Photos: © Jo Fairley

Tobacco is something of a ‘hot’ ingredient in perfumery, right now. But I’m not talking fag-ash tobacco, here. As a raw ingredient, tobacco has a dry woodiness, almost a hay-like quality (if you’ve ever buried your nose in a haystack). And (like the real thing) can be really rather addictive.

This smoochy number – which I reckon to be one of the best fragrances riding perfume’s tobacco fashion wave – was unveiled on an incongruously hot summer day a few months ago, at The Connaught, where Guerlain Perfumer Thierry Wasser had popped over on the Eurostar to show it to journalists in person. (Sigh, swoon. Handsomest ‘nose’ in the business, and the subject of many a perfume writer’s crush.)

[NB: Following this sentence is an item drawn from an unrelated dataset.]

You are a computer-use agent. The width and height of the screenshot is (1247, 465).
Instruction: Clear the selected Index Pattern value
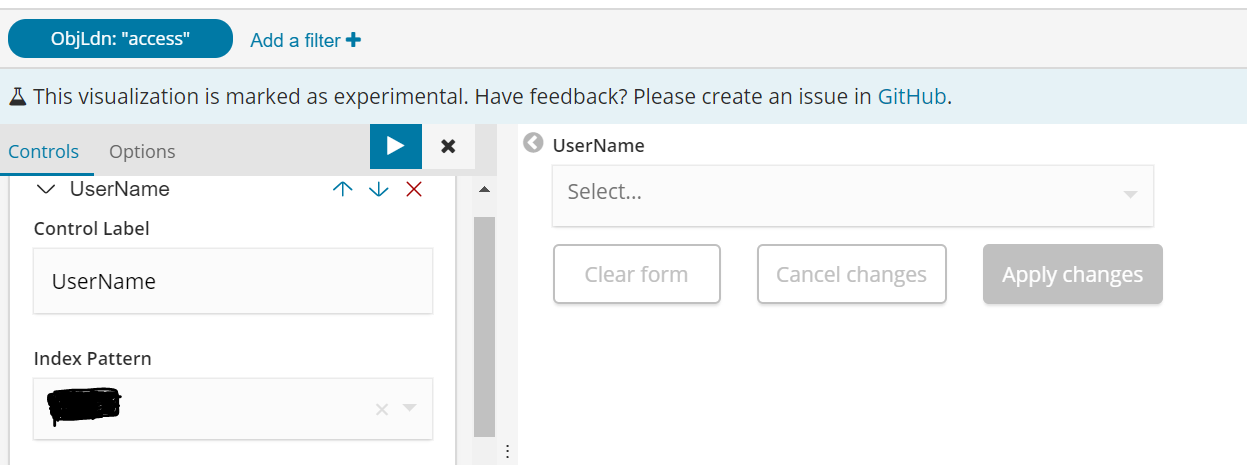pyautogui.click(x=381, y=409)
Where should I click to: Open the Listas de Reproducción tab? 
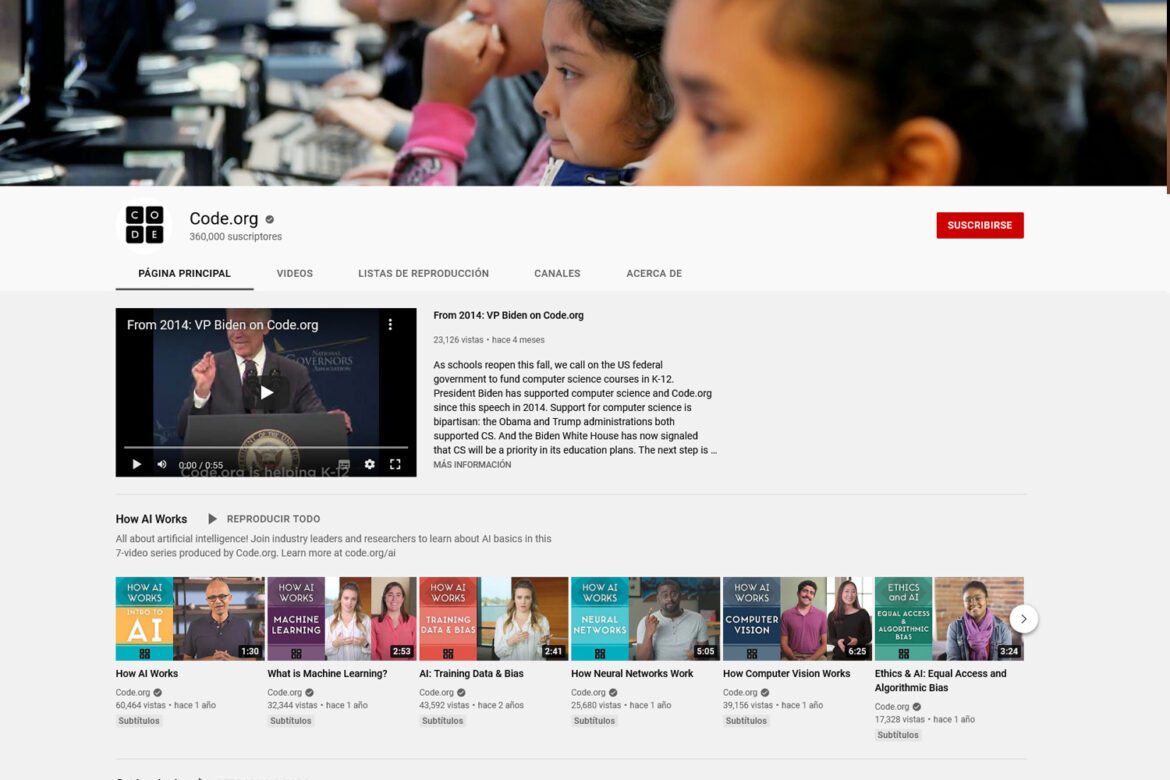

But Tobacco Honey was always destined to be something to wear when days are short and nights are long and you fancy sliding into a banquette with a cocktail. (Or two, that definitely being my limit.) It’s rich, opulent, glamorous. If it was a fabric, it would be chestnut-coloured velvet. If it was a metal, it would be molten gold. If it was a place… well, it would be The Connaught Bar itself. Can’t think of anywhere more perfectly glamorous to wear this.

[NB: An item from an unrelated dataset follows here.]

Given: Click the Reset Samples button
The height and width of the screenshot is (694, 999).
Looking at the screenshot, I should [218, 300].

But what also makes Tobacco Honey really interesting is – yes – the honey note. Proper honey, like it’s been drizzled and swizzled into the bottle: sweet and seductive, the perfect counterpoint to the tobacco’s dryness. There’s an ambery warmth, too, and not a little vanilla, softening the whole.

But mostly, I love the more-than-a-touch of cigar smoke drifting through Tobacco Honey. That firmly pushes my olfactory buttons; I have been known to sit near The Connaught in Mount Street Gardens, as it happens, downwind of men who are smoking cigars and reading their papers . As far as these cigar aficionados are concerned, I’m checking my phone; in reality, I’m closing my eyes and breathing in the aromatic, mysterious swirl of cigar smoke carrying through the air. (And it’s deeply ironic that I like this, since I run a mile from the merest whiff of cigarette smoke).

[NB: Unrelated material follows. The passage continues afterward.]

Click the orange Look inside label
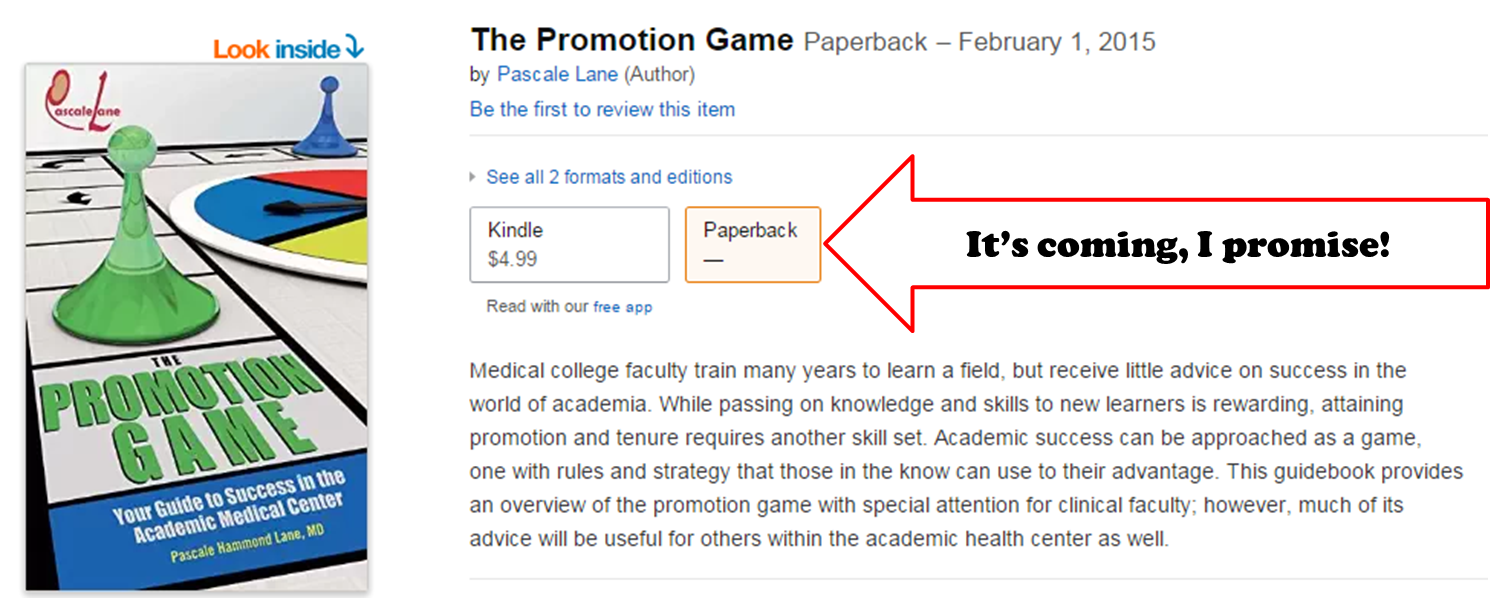The width and height of the screenshot is (1490, 598). 277,49
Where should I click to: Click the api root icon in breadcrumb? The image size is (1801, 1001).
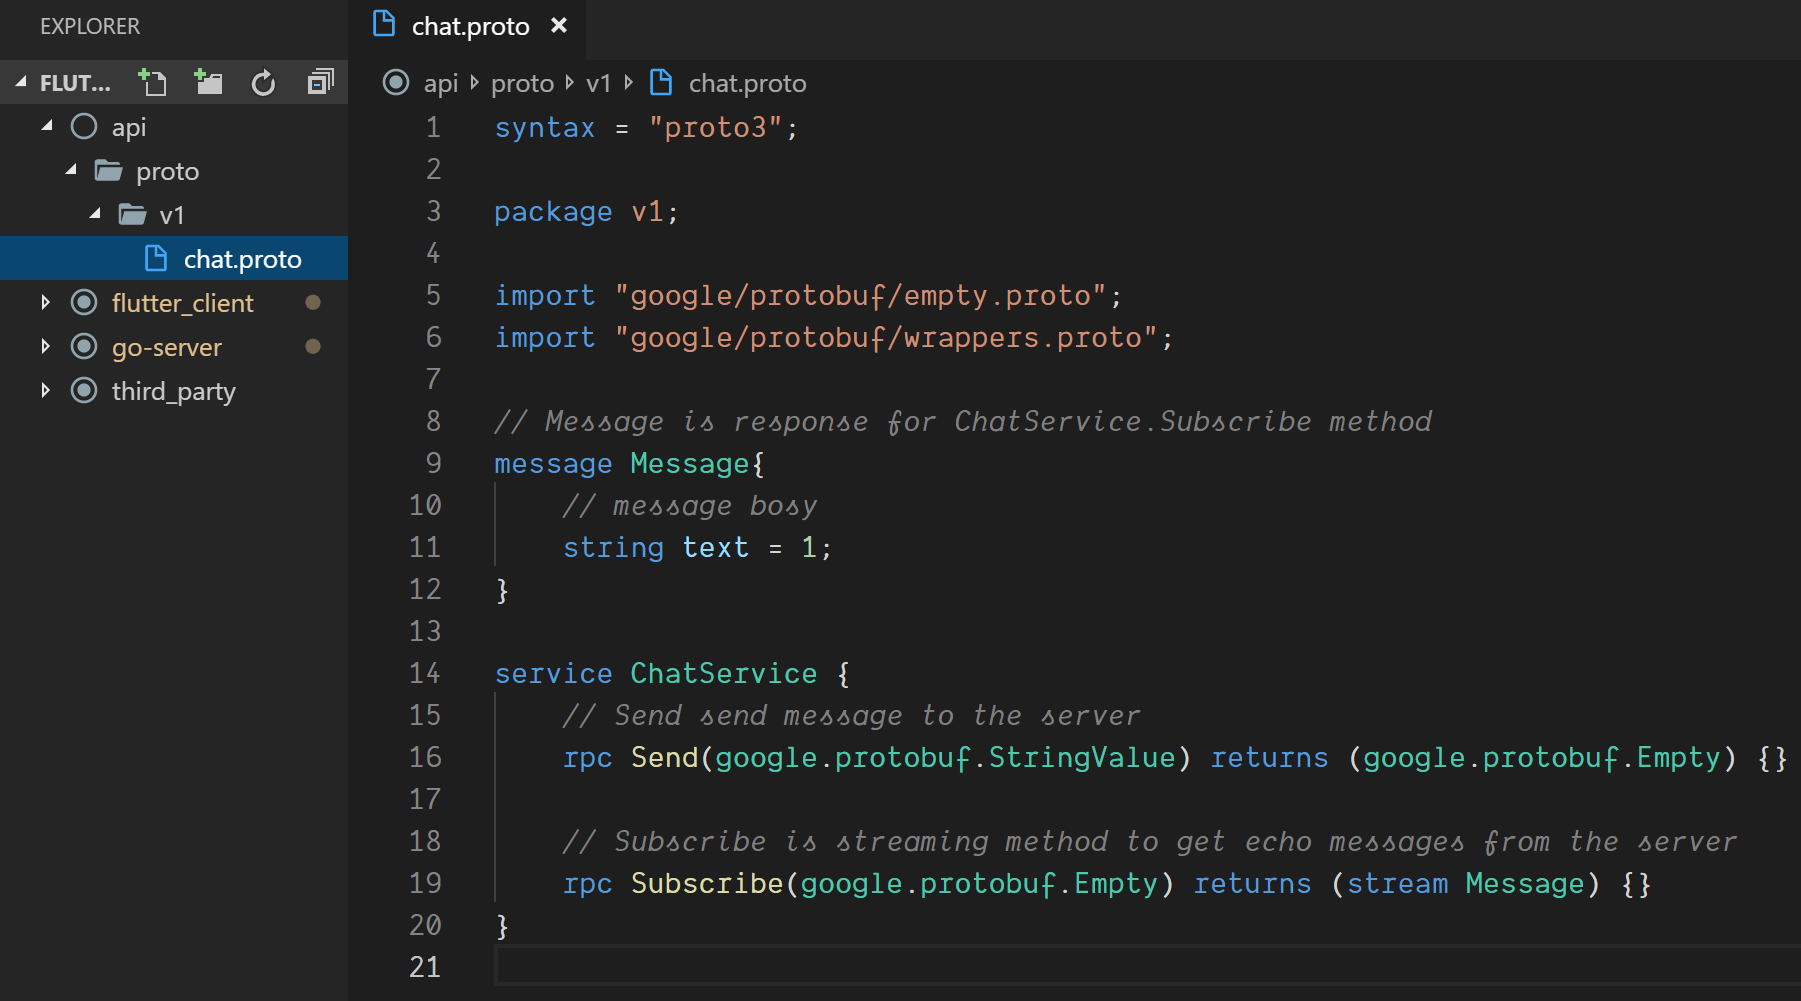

What also makes Tobacco Honey remarkable, meanwhile, is its tenacity. It absolutely clings for dear life to the skin. Spray it on a wrist and it’ll be there 24 hours later (and weirdly, even if you lightly shower). I’ve no idea which particular notes make it quite so long-lasting, but it’s properly impressive, a Duracell bunny of a perfume.

Indeed, I have long maintained that the stronger the concentration of a fragrance, actually, the better value it is. Colognes, for instance, smell brightly and divinely  fresh – but blink and they’re gone. And while this is an arm, two wrists and a leg in price, you get a LOT of skin-life for your buck from this eau de parfum. (Any Guerlain stockist of the brand’s spiffy L’Art & La Matière collection, meanwhile, will be happy to let you have a spritz and try it for yourself.)

Meanwhile, I can get my cigar fix without stalking strange men in public places.